The State of Multifamily Tech Report

November 2020

It’s needless to say there are few markets in the world that have faced as much upheaval from the COVID-19 virus as real estate.

Thinking in first principles about what real estate actually is, merely the land, infrastructure, buildings, homes, and city centers humans inhabit to live, work, play, sleep (and store value), is helpful as a perspective reminder of just how severe the shakeup has been. Nearly every asset type has had its transaction volume, occupancy rate, rent rates, and functional demands from the tenant disrupted. To state the obvious, real estate as a cash flow generating asset is obsolete without its occupants, which, historically, landlords have had to do little management to retain.
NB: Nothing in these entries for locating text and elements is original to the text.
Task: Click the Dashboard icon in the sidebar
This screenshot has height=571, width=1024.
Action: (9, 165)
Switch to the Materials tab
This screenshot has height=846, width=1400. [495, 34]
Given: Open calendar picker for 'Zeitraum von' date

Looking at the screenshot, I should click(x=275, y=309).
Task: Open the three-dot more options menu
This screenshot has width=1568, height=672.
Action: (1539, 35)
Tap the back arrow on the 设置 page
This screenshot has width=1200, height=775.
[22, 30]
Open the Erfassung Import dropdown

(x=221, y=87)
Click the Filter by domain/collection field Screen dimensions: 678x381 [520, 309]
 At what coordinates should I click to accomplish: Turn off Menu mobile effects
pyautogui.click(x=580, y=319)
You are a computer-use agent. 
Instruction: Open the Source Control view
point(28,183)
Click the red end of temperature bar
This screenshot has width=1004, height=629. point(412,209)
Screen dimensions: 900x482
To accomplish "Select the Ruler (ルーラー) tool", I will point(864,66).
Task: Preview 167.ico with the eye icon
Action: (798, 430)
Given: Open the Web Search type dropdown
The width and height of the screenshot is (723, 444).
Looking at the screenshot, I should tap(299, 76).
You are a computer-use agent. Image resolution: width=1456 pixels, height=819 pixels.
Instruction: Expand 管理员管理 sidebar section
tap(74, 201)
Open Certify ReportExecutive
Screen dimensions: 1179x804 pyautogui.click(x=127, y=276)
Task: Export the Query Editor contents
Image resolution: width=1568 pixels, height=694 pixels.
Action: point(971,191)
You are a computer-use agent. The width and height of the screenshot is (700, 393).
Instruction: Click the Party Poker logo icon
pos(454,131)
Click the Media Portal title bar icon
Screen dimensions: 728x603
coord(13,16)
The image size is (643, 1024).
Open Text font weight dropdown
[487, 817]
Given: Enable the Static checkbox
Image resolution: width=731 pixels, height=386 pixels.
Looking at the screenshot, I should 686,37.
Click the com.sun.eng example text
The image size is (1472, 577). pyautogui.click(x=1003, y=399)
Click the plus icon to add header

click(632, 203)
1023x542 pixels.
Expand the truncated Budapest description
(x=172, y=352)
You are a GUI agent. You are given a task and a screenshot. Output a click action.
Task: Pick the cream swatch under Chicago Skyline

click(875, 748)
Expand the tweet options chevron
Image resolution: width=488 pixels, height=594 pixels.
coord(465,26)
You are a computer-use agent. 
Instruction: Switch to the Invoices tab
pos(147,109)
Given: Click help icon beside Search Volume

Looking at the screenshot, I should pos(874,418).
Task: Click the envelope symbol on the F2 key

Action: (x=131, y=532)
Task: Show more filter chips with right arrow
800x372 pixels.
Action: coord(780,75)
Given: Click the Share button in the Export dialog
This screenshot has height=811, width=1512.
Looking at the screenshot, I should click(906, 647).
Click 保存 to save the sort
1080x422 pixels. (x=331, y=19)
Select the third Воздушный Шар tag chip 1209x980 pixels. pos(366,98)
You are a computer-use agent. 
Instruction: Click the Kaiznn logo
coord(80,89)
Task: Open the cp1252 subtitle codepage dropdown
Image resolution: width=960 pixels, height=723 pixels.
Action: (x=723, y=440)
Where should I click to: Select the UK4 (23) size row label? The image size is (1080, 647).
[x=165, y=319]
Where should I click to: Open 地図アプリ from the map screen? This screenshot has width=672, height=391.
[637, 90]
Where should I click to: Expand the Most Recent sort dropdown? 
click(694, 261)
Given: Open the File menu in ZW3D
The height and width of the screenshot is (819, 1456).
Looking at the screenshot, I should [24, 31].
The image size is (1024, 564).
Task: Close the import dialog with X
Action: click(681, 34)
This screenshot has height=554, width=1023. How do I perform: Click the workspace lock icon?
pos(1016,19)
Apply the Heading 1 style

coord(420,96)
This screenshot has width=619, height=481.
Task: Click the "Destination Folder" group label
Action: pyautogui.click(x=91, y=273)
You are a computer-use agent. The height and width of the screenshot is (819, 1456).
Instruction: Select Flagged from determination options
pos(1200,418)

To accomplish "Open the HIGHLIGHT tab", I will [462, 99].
Rather than beat a dead horse and join the incessant public conversation around 1) the future of work, 2) the death of retail, or 3) when the lockdown will end, we want to discuss an asset class that has born more of the societal weight of serving the needs of its citizens during a public health crisis. An asset class that has seen its tenants spend more time inside its walls while simultaneously watching its macro risk balloon higher than ever. It’s an asset class that could be damned for the next decade due to the pandemic alone, yet represents the heartbeat of urban cities around the world. That asset class is multifamily urban housing.

As a result of shifting needs and modes of business operations, technology adoption has come to the forefront and seen acceleration. Why? It gives CFOs optimal leverage and residents the safety and convenience they need to thrive.